- TASK BRIEF
Count the lines below containing "slide"; state the number only.

START INPUT FOR THIS TASK

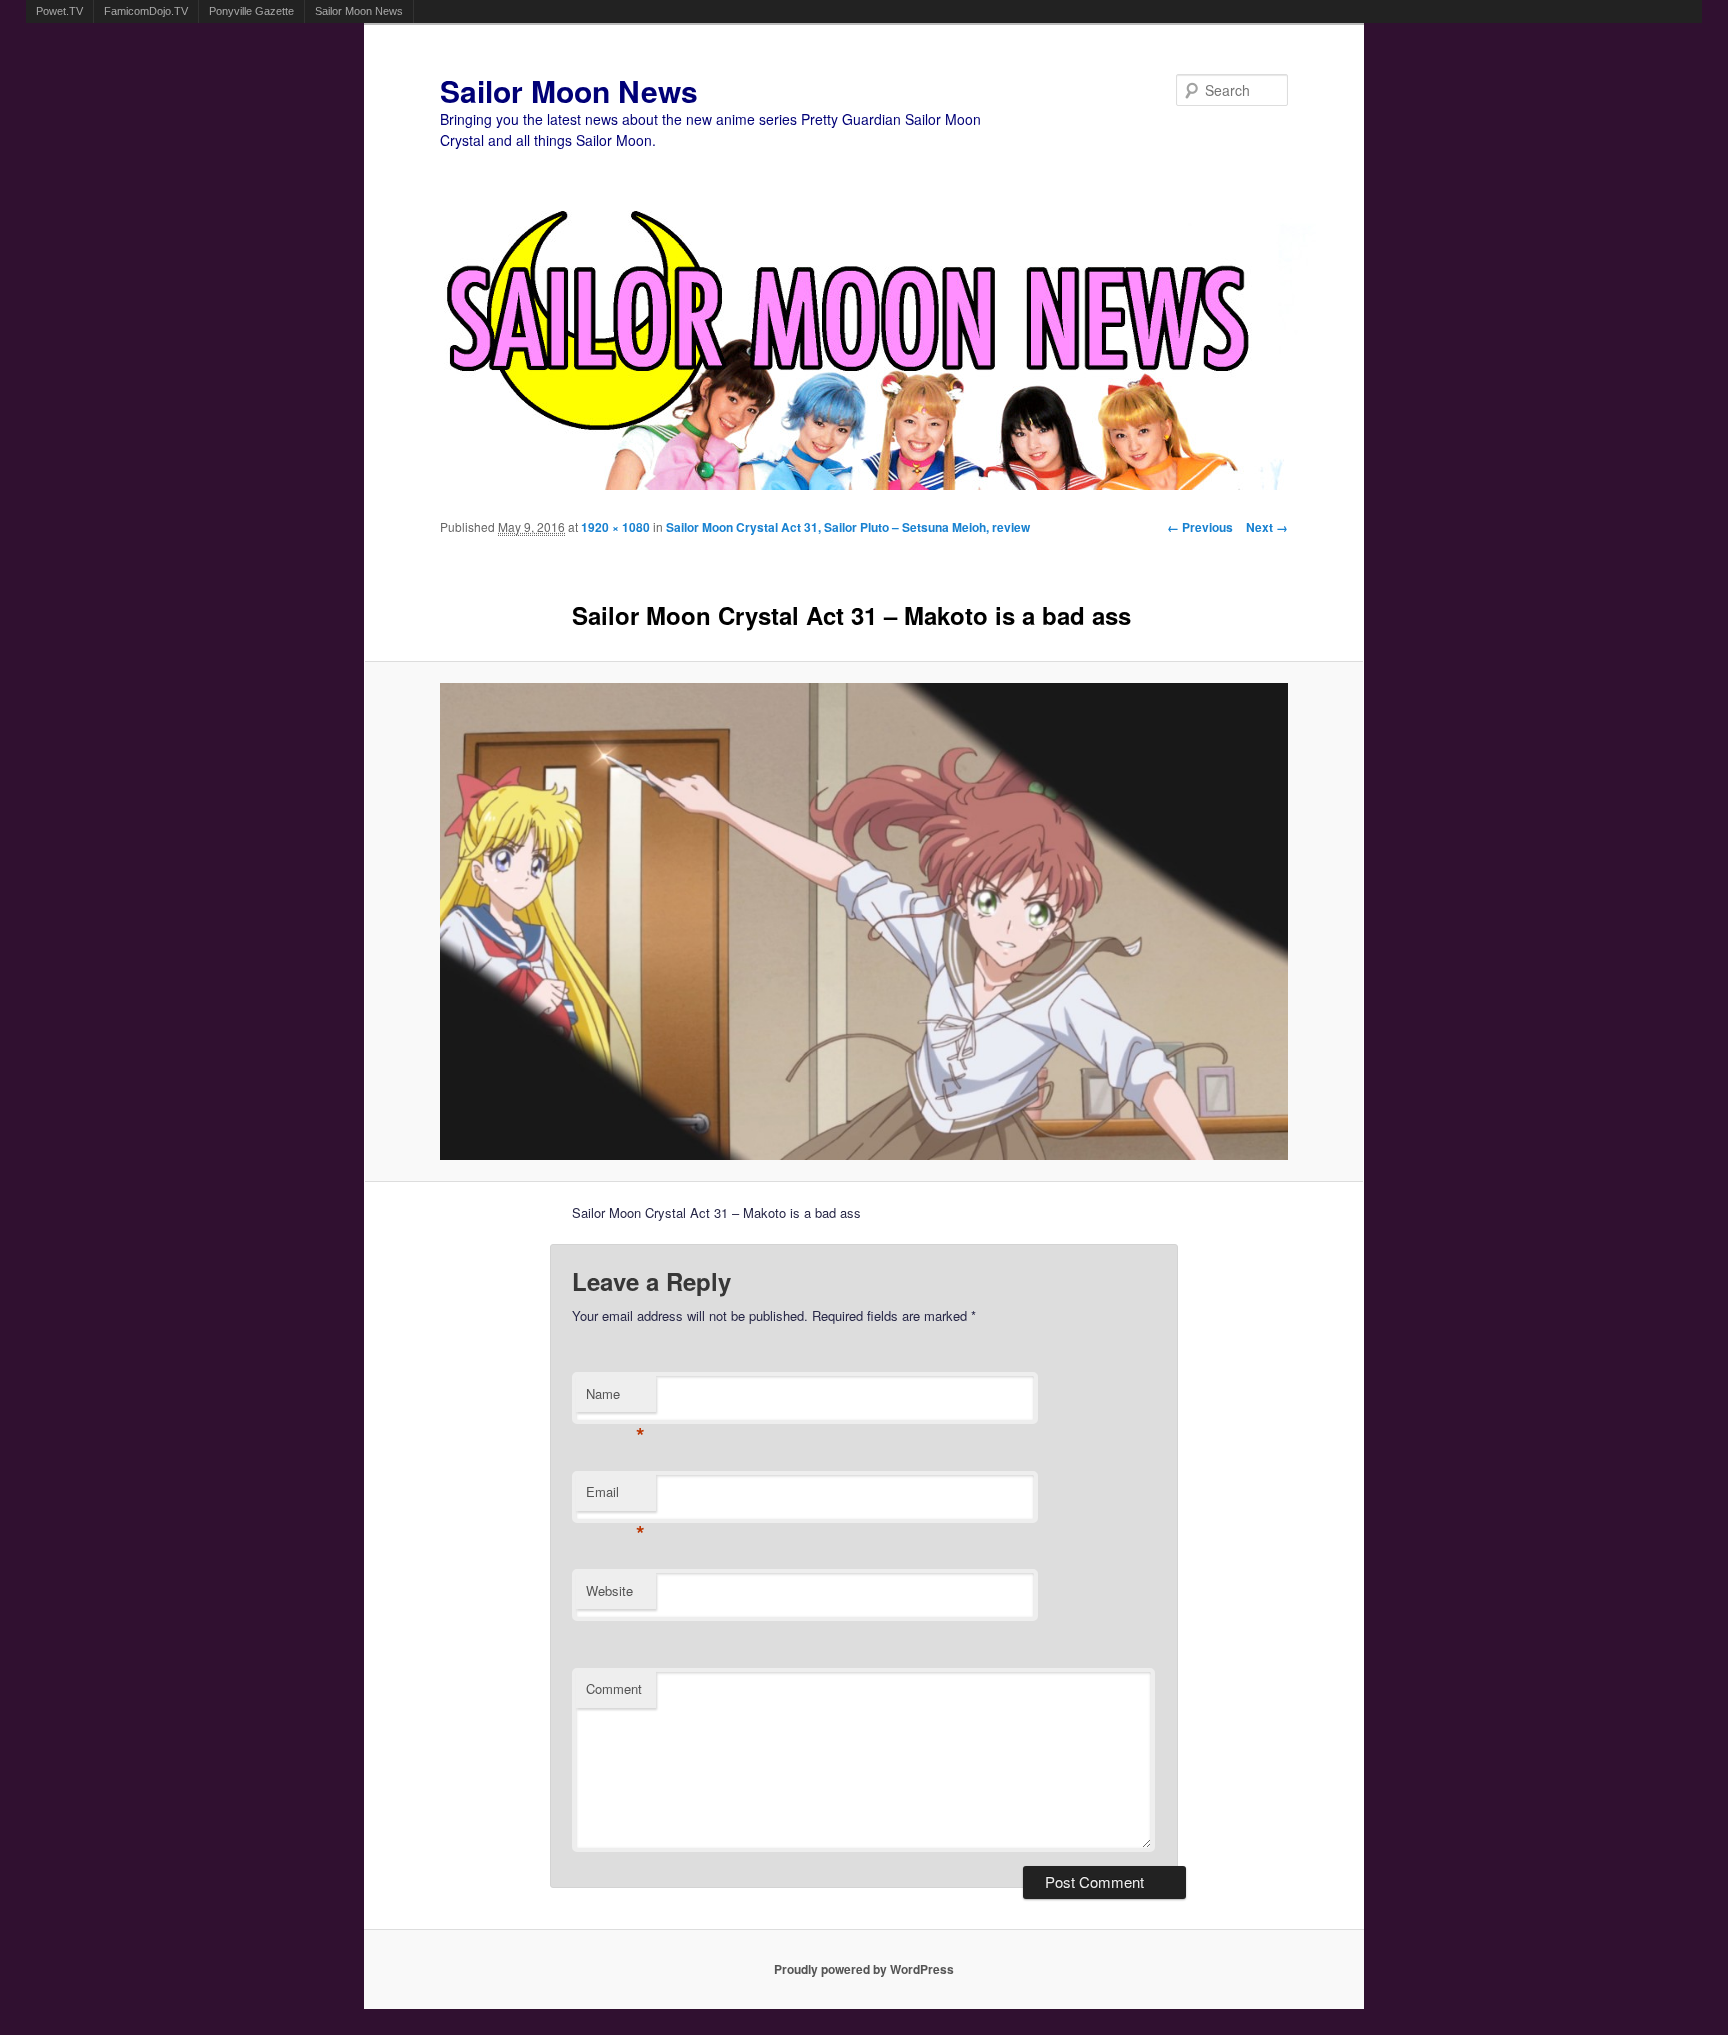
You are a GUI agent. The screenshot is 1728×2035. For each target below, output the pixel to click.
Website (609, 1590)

END INPUT FOR THIS TASK
START INPUT FOR THIS TASK

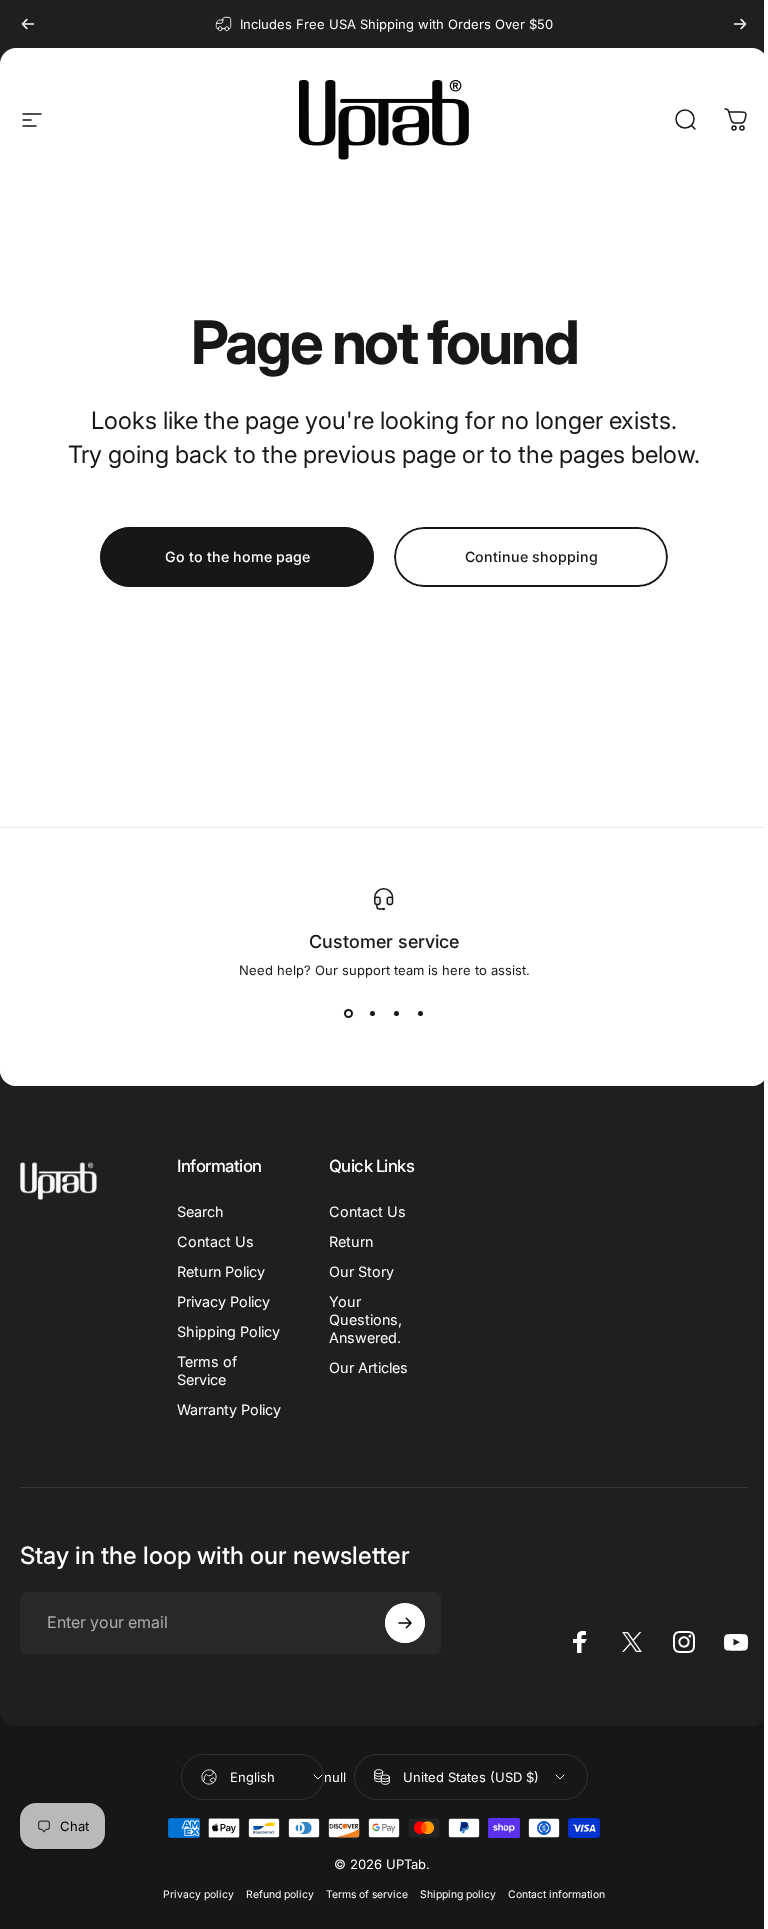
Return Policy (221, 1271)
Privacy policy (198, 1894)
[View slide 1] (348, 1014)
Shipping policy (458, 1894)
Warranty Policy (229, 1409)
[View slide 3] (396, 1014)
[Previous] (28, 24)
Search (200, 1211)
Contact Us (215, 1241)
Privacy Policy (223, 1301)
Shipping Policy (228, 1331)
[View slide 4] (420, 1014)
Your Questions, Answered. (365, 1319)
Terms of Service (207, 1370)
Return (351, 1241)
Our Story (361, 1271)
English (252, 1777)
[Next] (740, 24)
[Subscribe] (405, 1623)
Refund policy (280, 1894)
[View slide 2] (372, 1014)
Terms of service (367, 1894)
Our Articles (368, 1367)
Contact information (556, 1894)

END INPUT FOR THIS TASK

- REPLY
4